#### Information provided:
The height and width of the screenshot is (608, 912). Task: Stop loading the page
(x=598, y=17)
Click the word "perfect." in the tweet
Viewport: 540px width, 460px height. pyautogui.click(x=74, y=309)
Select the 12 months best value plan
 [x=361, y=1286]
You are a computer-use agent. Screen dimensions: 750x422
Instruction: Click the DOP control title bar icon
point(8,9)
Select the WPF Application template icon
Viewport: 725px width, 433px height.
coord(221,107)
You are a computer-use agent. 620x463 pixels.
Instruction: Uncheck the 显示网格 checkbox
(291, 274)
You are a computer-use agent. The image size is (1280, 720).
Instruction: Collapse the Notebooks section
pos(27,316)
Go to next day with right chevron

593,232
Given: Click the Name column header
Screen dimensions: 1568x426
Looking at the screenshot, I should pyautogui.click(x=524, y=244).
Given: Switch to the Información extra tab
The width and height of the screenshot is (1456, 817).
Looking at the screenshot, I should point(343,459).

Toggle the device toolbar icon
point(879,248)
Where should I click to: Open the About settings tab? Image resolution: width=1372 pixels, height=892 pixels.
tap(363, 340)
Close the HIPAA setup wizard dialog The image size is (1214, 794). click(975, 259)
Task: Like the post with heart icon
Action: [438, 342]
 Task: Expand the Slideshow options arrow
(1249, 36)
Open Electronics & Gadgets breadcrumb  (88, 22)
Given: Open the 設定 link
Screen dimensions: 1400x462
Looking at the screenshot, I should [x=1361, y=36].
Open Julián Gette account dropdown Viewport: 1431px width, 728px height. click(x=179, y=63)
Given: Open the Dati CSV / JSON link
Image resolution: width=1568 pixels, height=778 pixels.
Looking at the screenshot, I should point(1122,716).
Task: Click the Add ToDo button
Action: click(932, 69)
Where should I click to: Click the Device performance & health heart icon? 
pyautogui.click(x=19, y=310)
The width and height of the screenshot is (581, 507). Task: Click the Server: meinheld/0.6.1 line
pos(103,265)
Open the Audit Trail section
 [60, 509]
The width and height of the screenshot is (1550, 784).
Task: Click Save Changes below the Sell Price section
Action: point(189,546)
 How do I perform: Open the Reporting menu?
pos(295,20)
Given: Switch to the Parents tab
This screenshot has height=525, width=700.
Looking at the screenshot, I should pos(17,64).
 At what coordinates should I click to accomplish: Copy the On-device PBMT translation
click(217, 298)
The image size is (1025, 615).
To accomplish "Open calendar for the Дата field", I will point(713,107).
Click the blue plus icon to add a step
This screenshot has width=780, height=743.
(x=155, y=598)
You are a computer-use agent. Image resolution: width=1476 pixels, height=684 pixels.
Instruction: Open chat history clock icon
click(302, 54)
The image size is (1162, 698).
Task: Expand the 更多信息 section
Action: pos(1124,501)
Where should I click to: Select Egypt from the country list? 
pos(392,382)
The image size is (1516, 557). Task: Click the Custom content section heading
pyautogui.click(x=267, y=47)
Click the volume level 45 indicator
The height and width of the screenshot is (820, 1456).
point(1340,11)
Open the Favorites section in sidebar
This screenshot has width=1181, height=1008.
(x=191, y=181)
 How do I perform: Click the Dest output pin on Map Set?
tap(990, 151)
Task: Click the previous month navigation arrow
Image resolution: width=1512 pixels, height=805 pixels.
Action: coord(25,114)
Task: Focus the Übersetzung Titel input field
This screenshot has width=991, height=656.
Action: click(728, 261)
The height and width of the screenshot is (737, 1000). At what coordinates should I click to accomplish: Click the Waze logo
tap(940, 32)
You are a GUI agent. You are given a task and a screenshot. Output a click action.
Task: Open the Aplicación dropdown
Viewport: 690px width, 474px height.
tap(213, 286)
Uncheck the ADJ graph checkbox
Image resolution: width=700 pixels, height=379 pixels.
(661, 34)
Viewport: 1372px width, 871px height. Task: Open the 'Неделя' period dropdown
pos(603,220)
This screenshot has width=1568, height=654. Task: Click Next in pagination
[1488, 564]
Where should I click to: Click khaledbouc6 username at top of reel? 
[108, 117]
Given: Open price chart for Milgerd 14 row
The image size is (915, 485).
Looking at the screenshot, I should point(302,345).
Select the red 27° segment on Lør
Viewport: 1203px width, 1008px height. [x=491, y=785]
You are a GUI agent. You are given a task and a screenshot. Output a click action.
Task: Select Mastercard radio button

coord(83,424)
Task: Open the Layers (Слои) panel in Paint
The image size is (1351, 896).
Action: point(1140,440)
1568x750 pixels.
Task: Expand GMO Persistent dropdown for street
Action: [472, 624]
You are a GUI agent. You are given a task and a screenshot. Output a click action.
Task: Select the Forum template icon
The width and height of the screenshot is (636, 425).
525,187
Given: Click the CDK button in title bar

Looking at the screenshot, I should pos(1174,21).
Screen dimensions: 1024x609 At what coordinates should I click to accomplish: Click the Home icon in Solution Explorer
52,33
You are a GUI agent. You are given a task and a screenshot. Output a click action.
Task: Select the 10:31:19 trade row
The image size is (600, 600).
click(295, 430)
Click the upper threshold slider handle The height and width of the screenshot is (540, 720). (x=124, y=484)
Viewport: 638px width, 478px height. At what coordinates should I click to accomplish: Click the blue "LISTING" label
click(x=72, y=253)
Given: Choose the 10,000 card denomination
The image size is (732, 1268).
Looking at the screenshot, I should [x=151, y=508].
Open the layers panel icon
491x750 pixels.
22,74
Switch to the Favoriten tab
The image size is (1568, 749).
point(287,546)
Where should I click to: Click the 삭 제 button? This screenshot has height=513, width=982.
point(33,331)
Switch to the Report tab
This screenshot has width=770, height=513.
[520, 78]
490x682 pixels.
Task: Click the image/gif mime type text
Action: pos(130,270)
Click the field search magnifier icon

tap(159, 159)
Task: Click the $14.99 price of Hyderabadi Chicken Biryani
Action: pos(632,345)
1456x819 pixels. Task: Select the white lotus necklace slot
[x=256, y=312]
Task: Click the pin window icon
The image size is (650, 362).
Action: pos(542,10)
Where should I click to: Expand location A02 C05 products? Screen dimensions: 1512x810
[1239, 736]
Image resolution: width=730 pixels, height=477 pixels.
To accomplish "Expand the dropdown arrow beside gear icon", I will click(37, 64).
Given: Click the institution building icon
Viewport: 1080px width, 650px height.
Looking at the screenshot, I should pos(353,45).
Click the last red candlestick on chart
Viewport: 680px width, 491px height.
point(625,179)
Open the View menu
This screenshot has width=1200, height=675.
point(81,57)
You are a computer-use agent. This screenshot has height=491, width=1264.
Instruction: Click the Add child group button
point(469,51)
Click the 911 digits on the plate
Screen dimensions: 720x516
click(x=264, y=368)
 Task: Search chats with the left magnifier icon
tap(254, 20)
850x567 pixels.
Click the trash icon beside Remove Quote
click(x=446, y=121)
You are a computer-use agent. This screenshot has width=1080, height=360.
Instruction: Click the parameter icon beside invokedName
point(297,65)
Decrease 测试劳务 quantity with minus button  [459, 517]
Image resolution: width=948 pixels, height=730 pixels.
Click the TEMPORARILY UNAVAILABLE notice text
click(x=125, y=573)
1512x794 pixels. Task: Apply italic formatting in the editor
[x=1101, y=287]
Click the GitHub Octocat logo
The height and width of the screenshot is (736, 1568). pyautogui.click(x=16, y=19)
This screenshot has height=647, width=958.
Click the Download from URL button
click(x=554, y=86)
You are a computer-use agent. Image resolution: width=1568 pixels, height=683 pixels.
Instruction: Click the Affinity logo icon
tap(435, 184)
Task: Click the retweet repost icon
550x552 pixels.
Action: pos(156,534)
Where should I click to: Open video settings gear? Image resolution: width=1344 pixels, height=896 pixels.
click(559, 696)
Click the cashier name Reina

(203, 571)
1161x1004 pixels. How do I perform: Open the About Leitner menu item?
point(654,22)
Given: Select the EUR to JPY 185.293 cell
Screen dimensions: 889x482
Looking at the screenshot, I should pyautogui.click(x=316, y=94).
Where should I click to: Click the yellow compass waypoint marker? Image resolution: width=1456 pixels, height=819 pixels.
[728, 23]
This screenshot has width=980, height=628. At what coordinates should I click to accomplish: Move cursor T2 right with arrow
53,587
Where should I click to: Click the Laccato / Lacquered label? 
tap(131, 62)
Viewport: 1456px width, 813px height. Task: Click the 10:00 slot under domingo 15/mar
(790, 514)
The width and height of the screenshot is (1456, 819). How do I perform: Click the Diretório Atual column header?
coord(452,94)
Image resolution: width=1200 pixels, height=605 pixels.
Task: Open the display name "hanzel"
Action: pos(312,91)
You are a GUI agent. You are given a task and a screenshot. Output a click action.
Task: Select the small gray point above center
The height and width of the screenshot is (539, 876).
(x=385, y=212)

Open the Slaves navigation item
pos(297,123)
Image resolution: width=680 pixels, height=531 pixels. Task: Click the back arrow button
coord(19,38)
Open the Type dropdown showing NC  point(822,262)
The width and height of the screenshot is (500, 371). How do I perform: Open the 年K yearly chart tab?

#### What you are asked to do:
Report each line of the data above that contains the string "chart", copying every such line in full.

#### Answer to the problem:
Given: Open price chart for Milgerd 14 row
Click the last red candlestick on chart
The width and height of the screenshot is (500, 371). How do I perform: Open the 年K yearly chart tab?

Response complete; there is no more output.